“Même si l'heure est sombre, il reste des possibilités d'agir”

© 2013 Alain Herzog

© 2013 Alain Herzog

Durant quatre décennies, Raymond Bradley, climatologue distingué, a parcouru le monde pour étudier le climat et son évolution. Rencontré autour de thèmes tels que la politique, l’environnement et les téléphones mobiles, qui offrent de nouvelles opportunités.

Des tentatives d’intimidation, Raymond Bradley en a subi sa part. Plusieurs années après avoir co-signé une étude scientifique appuyant l’idée que les émissions de carbone issues de l’activité humaine étaient la cause du réchauffement climatique, il a été mis sous les feux de l’actualité par des politiciens bien décidés à le contredire, à l’intimider et à ternir sa réputation. Il en est ressorti sans égratignures et surtout d’autant plus résolu à poursuivre ses recherches pour comprendre les évolutions passées ou présentes du climat. Ce mardi 26 mars, il était invité par la Chaire Landolt & Cie "Stratégies innovatrices pour un futur durable" à donner une conférence à l’EPFL.

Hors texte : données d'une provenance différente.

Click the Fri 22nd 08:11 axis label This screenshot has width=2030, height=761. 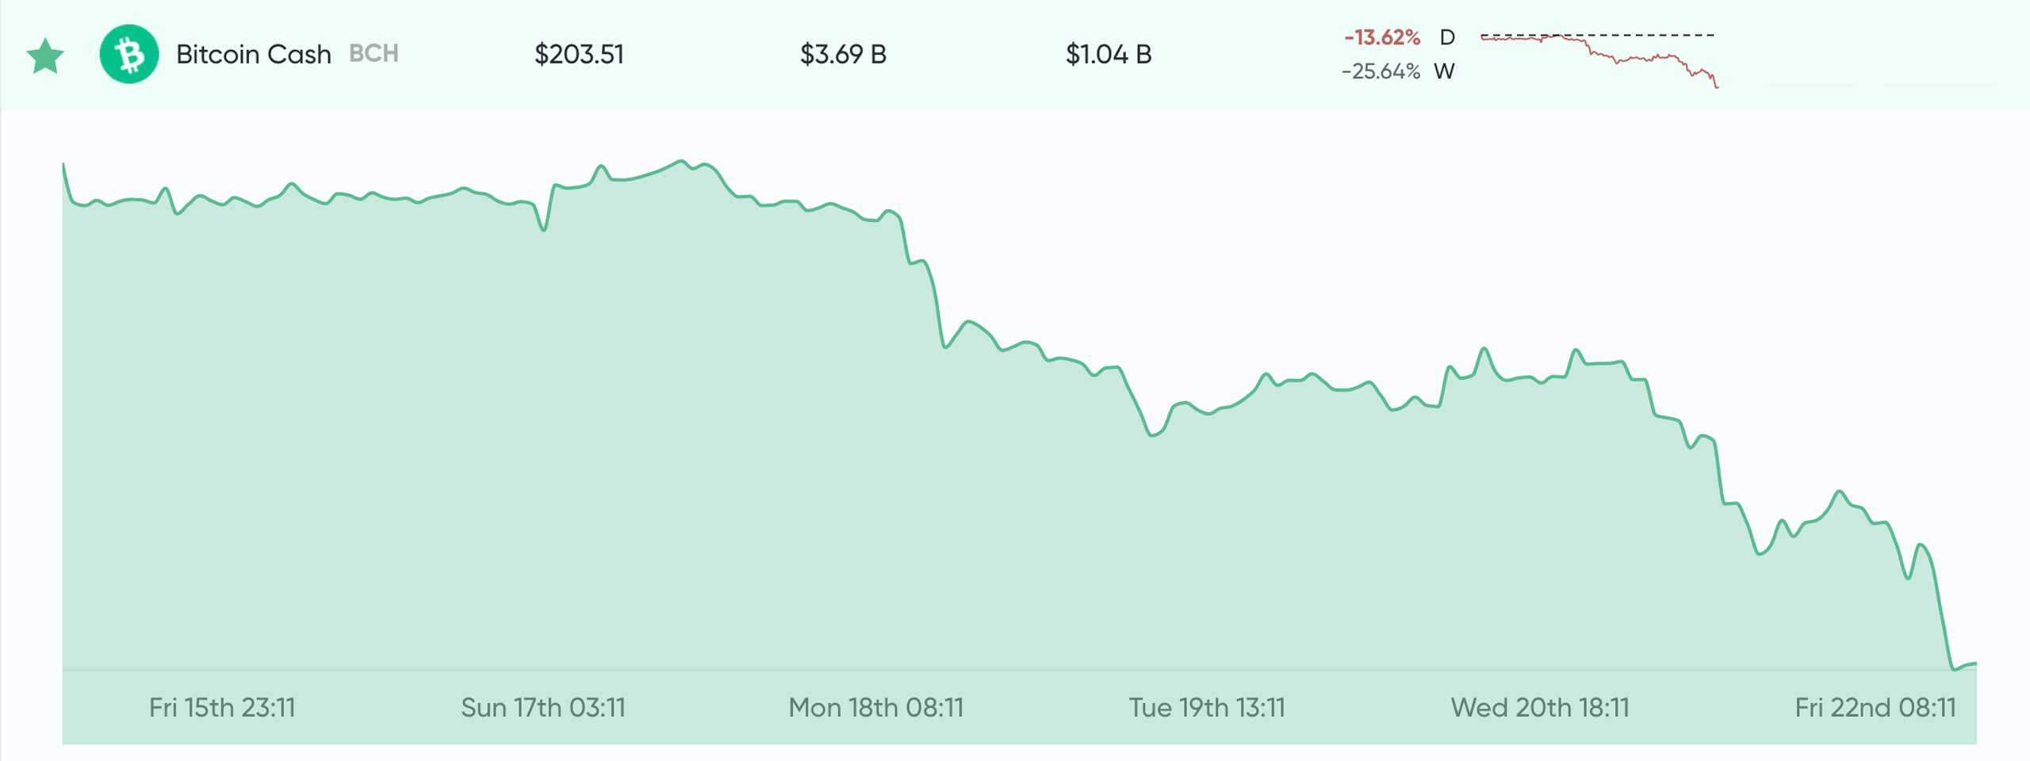coord(1875,707)
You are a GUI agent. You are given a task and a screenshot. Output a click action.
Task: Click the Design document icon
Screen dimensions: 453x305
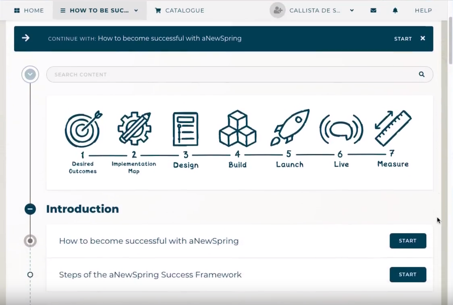click(186, 129)
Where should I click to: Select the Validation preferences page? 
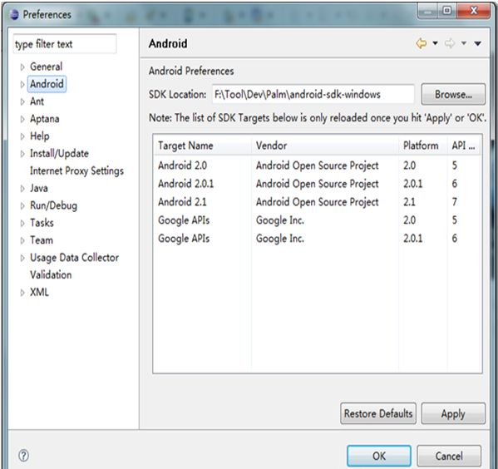[51, 275]
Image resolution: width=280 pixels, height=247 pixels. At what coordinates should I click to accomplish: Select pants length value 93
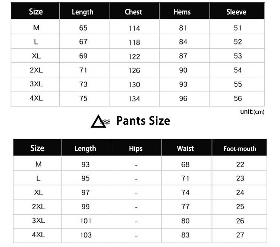pos(85,164)
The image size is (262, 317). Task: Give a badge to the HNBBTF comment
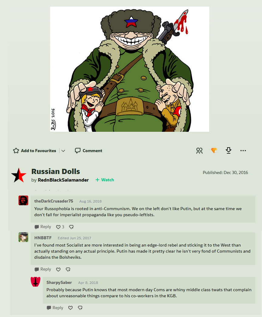(x=68, y=269)
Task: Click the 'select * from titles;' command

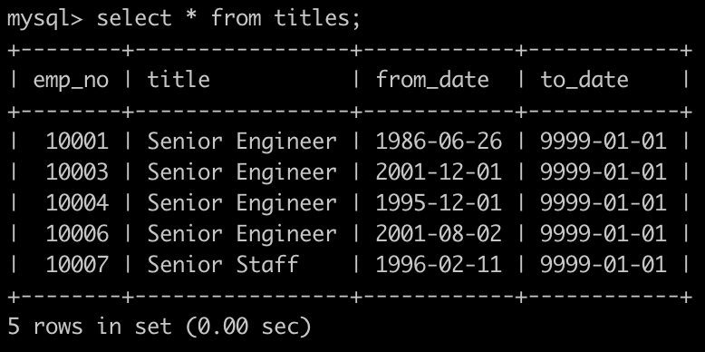Action: click(x=228, y=18)
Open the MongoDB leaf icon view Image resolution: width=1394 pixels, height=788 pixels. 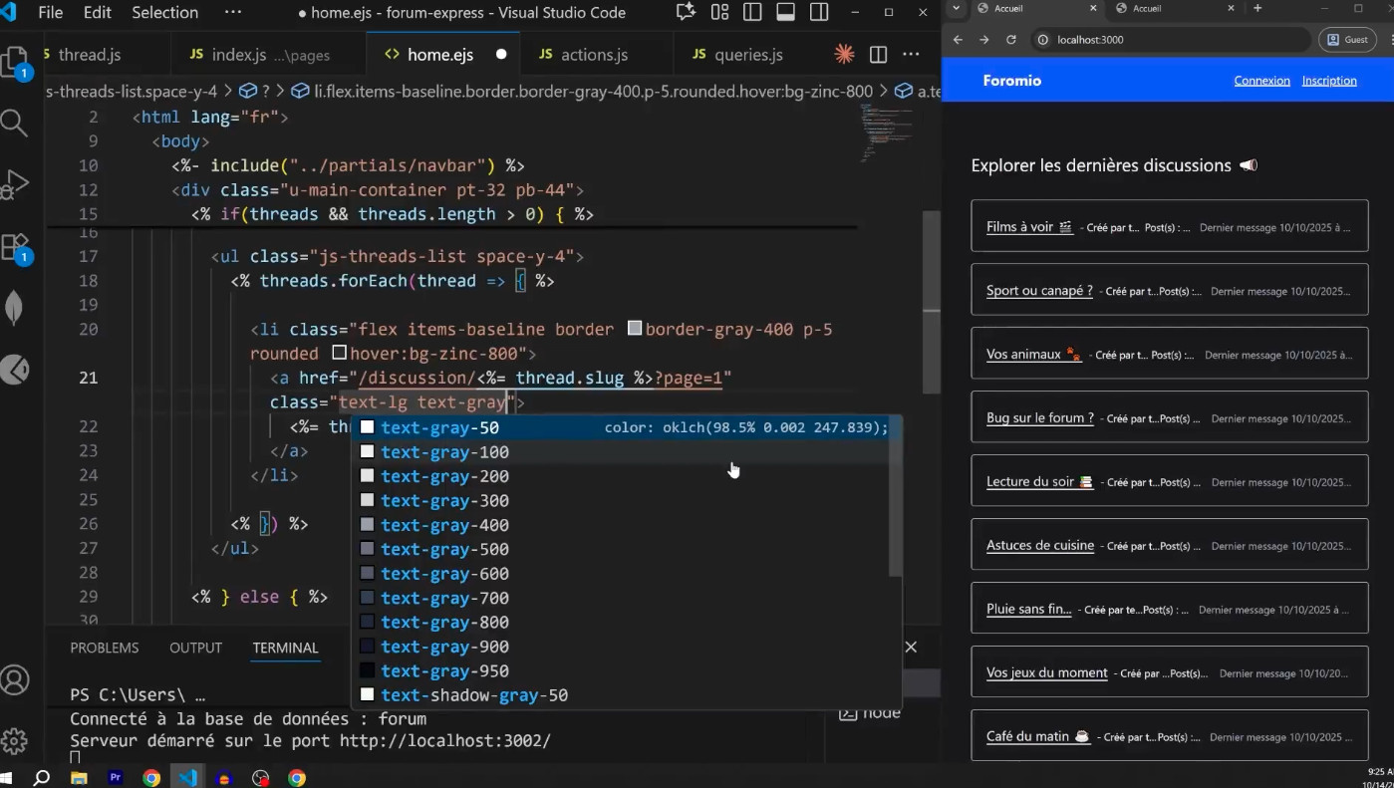[x=14, y=308]
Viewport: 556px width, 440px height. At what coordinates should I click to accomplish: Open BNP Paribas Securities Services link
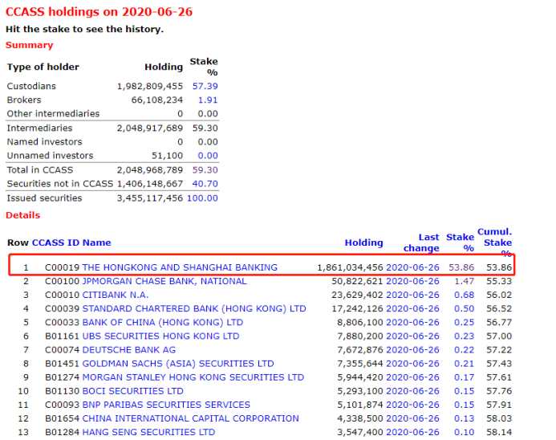tap(166, 405)
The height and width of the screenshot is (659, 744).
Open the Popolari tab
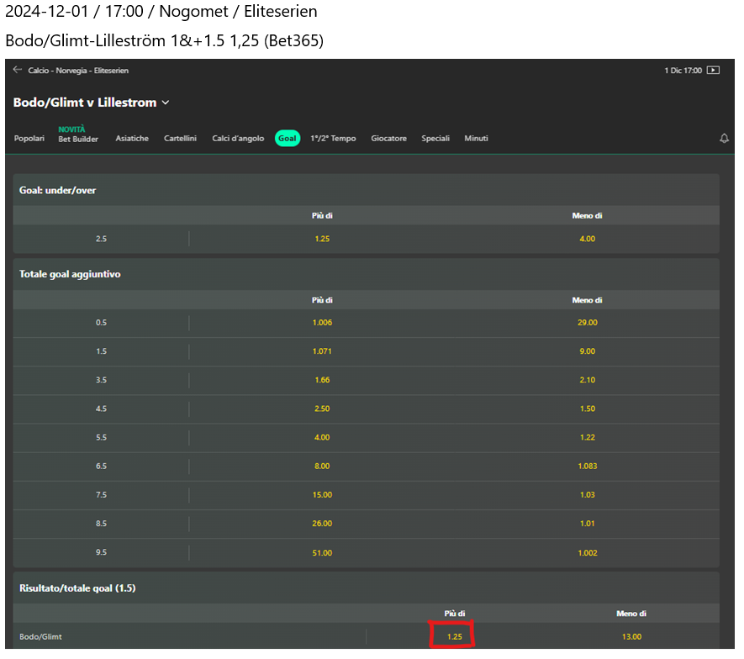tap(29, 139)
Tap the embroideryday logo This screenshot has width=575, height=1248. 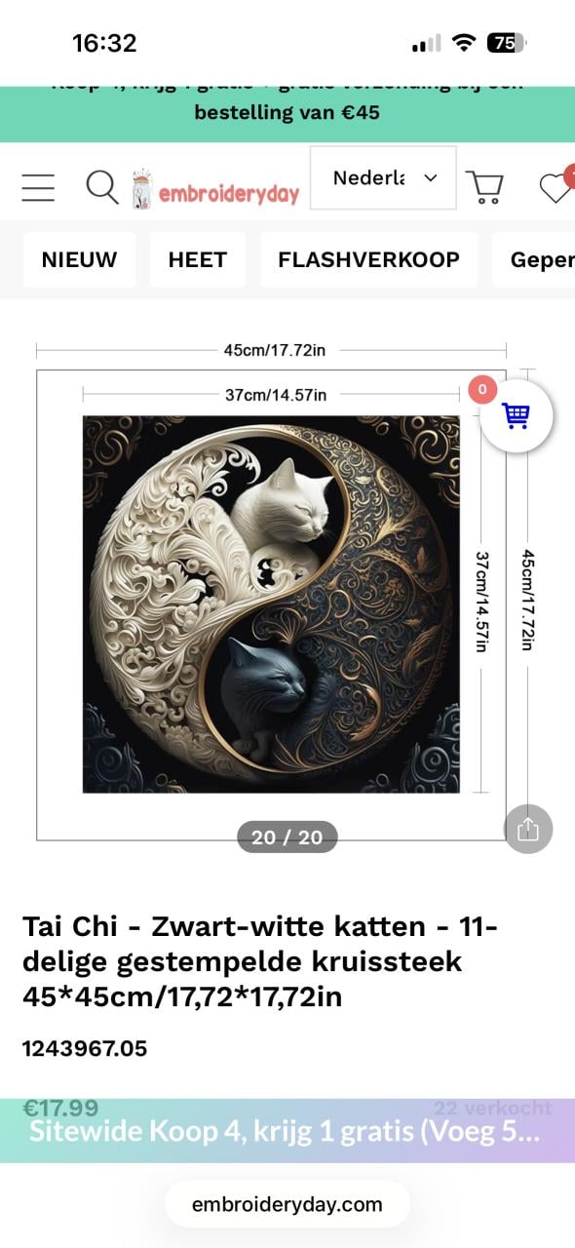(216, 187)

- Vous avez été confronté il y a quelques années à de féroces climato-sceptiques. Comment répondez-vous à leurs attaques aujourd’hui?

Autrefois, je débattais beaucoup avec eux, mais je me suis rendu compte que c’était peine perdue. Il reste aujourd’hui un petit nombre de gens qui ne seront jamais convaincus, parce qu’ils se sont fait une philosophie de ne pas prendre en compte les mêmes faits et ni voir les mêmes choses que la majorité. Maintenant, je me consacre surtout à convaincre des personnes plus raisonnables et qui se sentent concernées. Je ne vais plus perdre mon temps avec ceux qui pensent mieux connaître la réalité que moi-même. Des études ont été menées aux Etats-Unis sur le niveau de connaissance et de compréhension qu’a la population du changement climatique. Elles ont divisé les sondés en trois camps: les démocrates, les républicains et les membres du Tea Party (ndlr: mouvement fortement traditionnaliste, s’opposant à l’Etat fédéral). Ces derniers ont essentiellement répondu qu’ils estimaient avoir déjà eu suffisamment d’informations pour se faire une opinion…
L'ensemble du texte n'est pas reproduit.